• [Task requirements]:
With pictures excluded, retype exactly every line from the one containing "This screenshot has height=538, width=1568." to the end of the records below.

• [Collected data]:
========
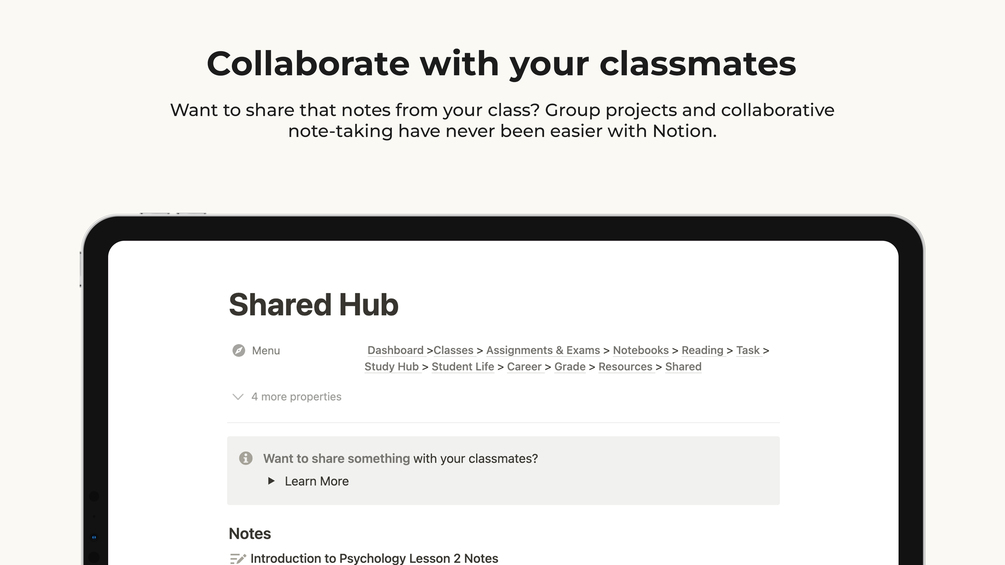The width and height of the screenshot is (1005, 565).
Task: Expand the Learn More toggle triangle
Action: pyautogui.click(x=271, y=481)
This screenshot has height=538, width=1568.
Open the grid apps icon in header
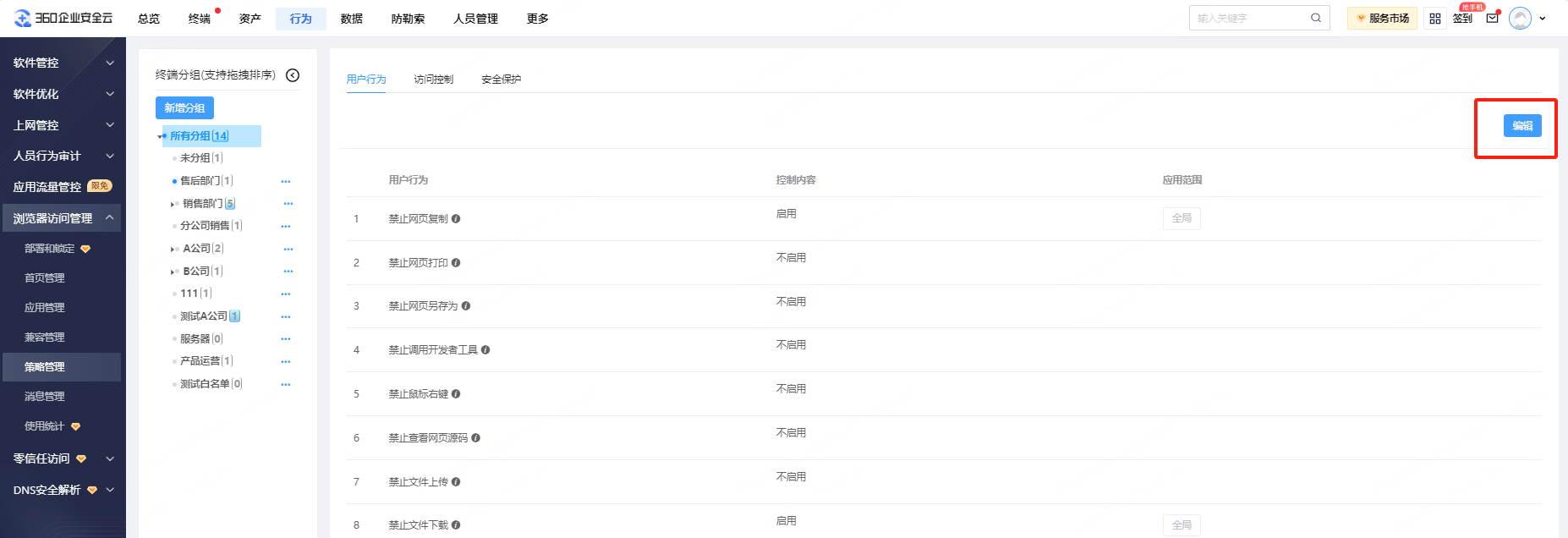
========
• [Problem solution]:
This screenshot has height=538, width=1568.
Open the grid apps icon in header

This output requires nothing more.